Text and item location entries

-------------------------

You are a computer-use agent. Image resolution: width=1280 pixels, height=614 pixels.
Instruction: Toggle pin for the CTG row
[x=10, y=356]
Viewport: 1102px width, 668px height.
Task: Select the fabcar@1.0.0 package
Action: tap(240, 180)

-------------------------

### EXERCISE
Lay out the lines of the entries above as a Markdown table with the columns "No." and "Line", one row per line and blank lines skipped.

### EXERCISE SOLUTION
| No. | Line |
|---|---|
| 1 | You are a computer-use agent. Image resolution: width=1280 pixels, height=614 pixels. |
| 2 | Instruction: Toggle pin for the CTG row |
| 3 | [x=10, y=356] |
| 4 | Viewport: 1102px width, 668px height. |
| 5 | Task: Select the fabcar@1.0.0 package |
| 6 | Action: tap(240, 180) |